» **What you have to do**
A single number is wanted: how many lines of the data include the string "each".
------------------------------------
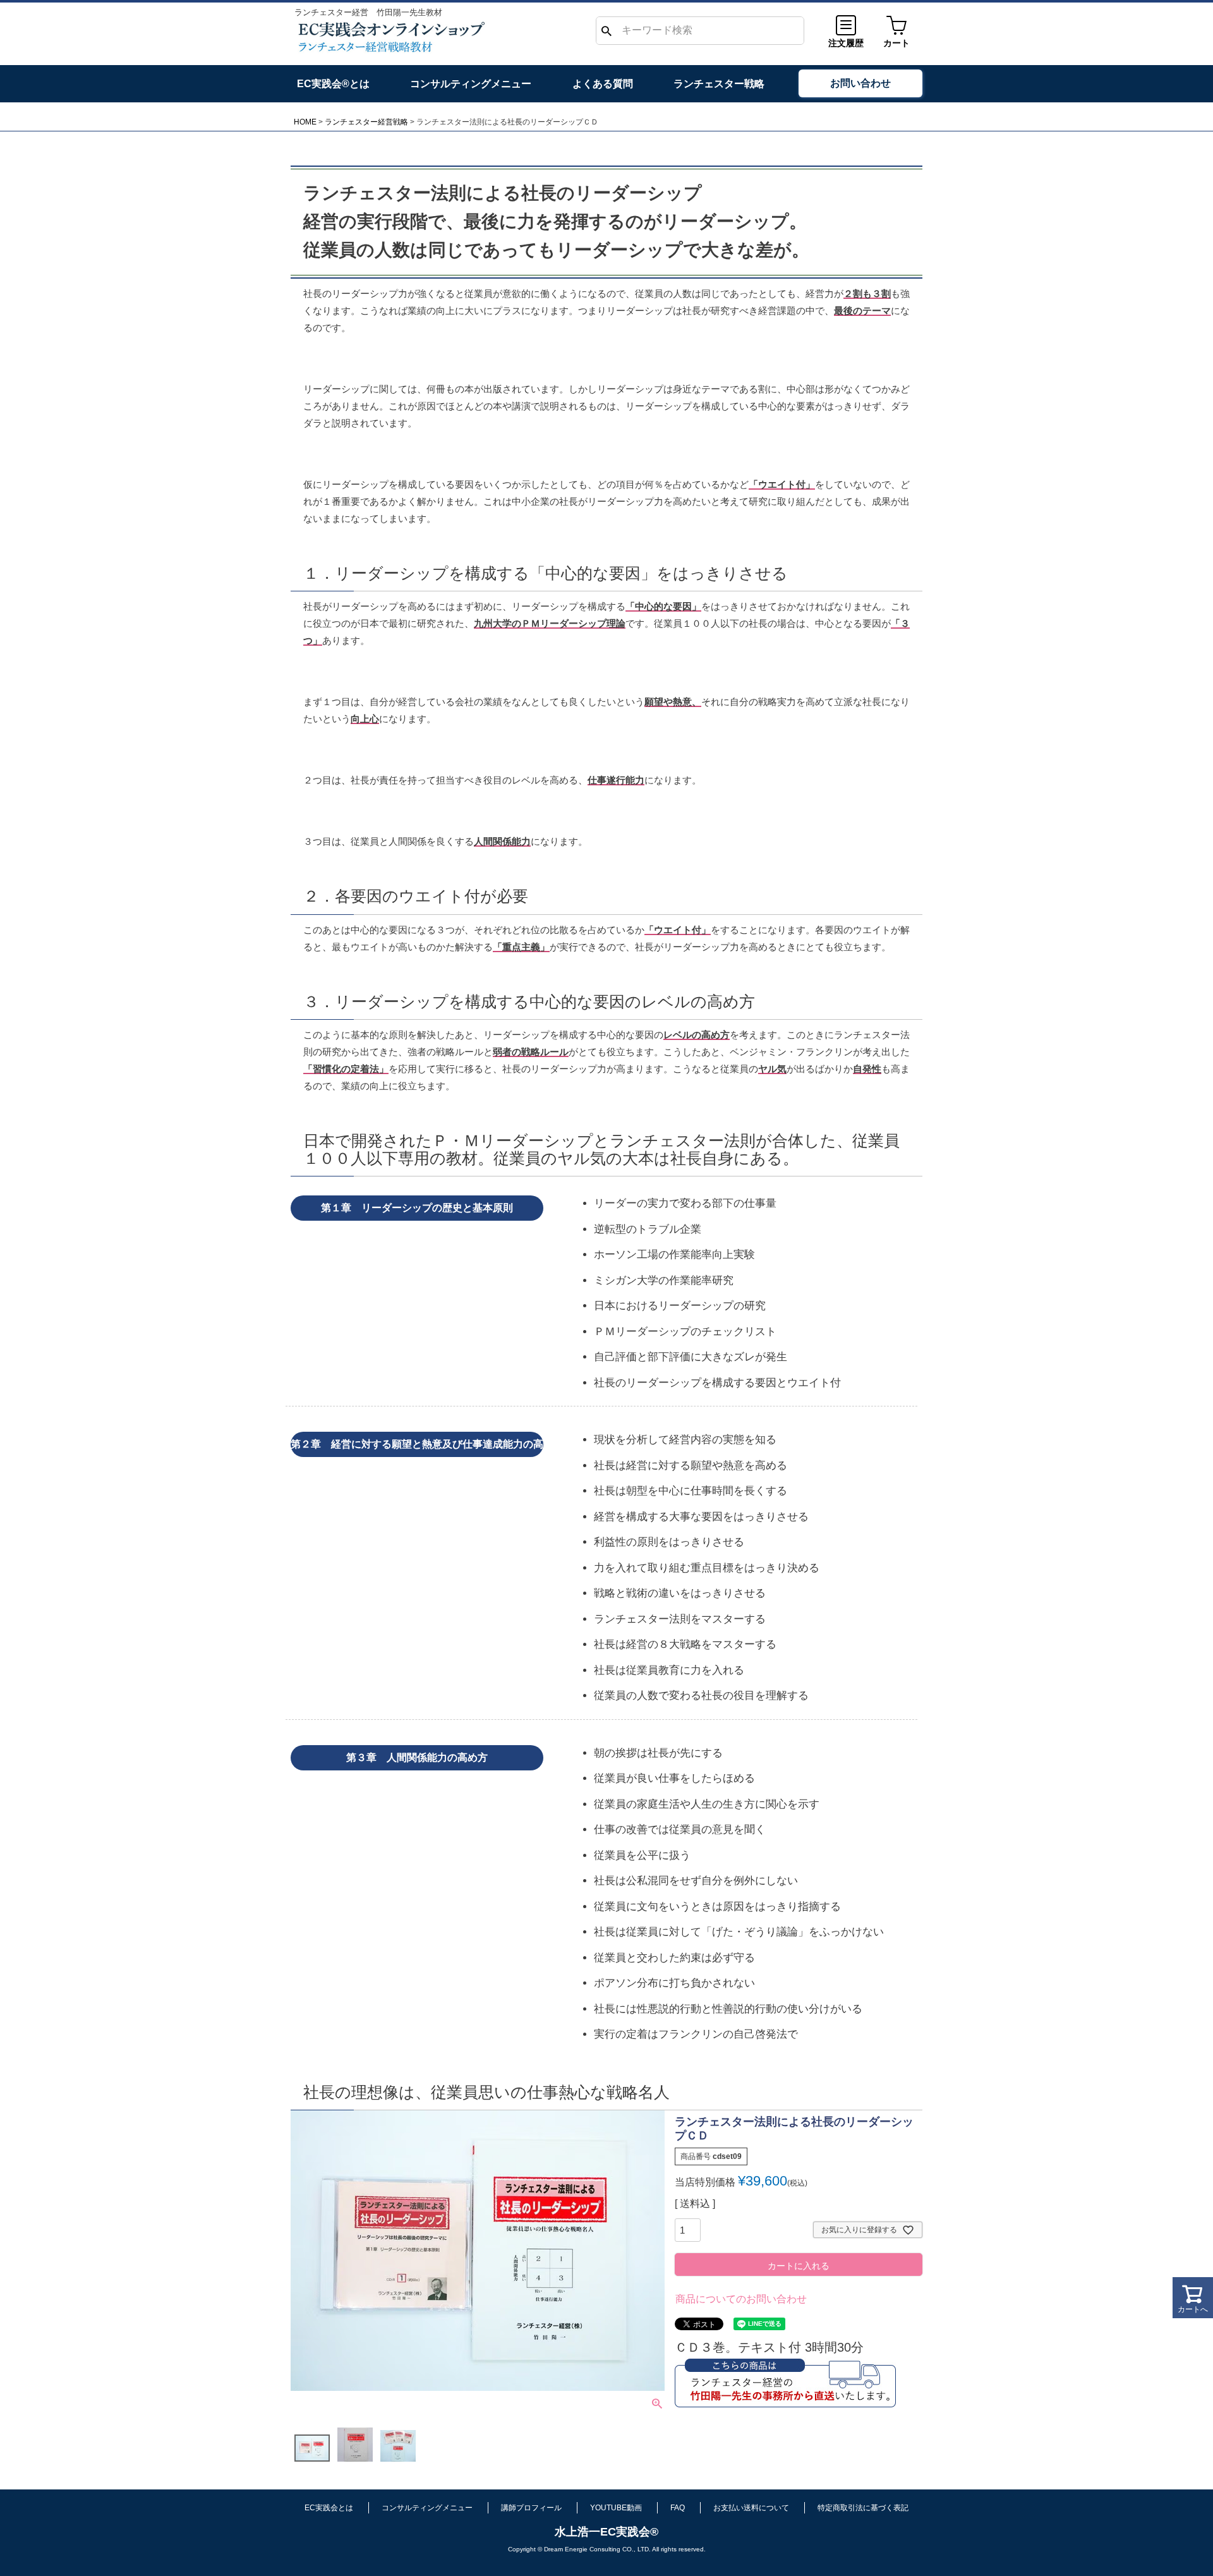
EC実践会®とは (333, 83)
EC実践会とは (329, 2507)
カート (896, 43)
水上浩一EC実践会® (606, 2531)
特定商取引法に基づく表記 (863, 2507)
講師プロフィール (531, 2507)
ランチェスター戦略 (718, 83)
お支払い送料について (751, 2507)
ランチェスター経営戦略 (366, 122)
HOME (305, 122)
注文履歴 (846, 43)
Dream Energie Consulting (582, 2549)
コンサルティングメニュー (470, 83)
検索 (606, 31)
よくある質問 (602, 83)
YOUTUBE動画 (616, 2507)
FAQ (677, 2507)
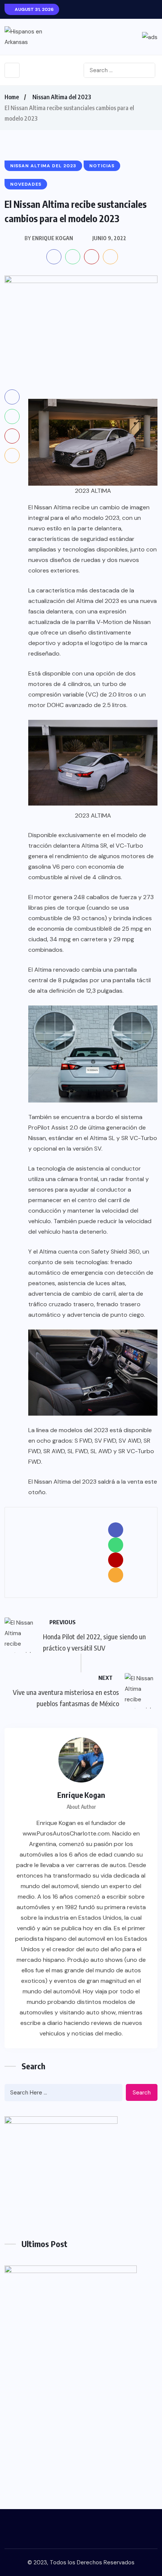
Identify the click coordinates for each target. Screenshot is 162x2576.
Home (12, 97)
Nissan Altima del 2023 (61, 97)
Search (142, 2092)
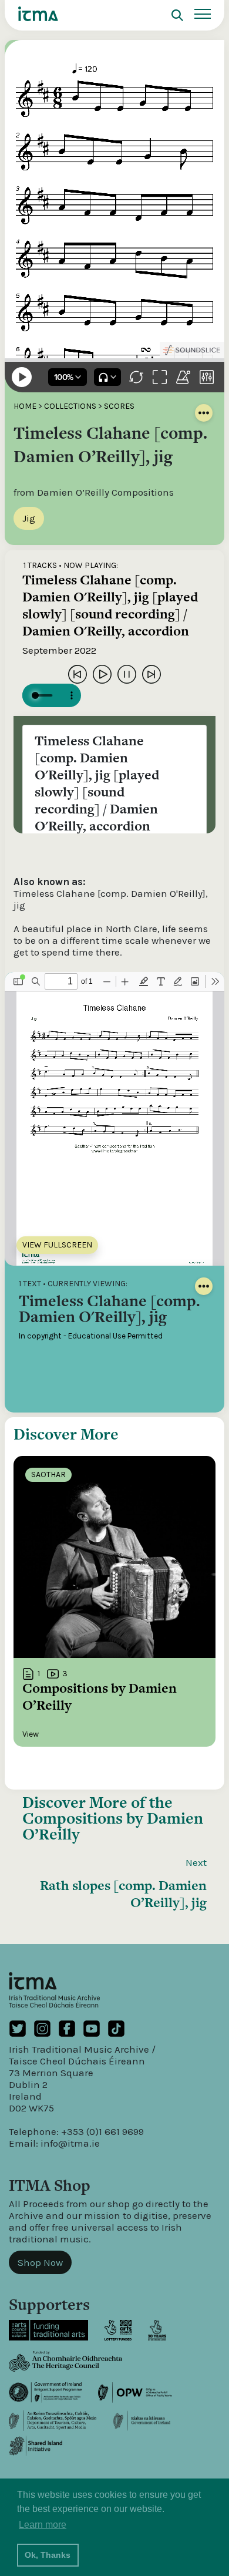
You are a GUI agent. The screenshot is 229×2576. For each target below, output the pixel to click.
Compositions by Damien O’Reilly (112, 1826)
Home (25, 406)
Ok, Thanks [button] (47, 2555)
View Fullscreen (57, 1245)
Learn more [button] (42, 2525)
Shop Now (40, 2262)
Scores (119, 406)
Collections (70, 406)
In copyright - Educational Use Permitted (91, 1335)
------------------------------------
» **Problem solution**
2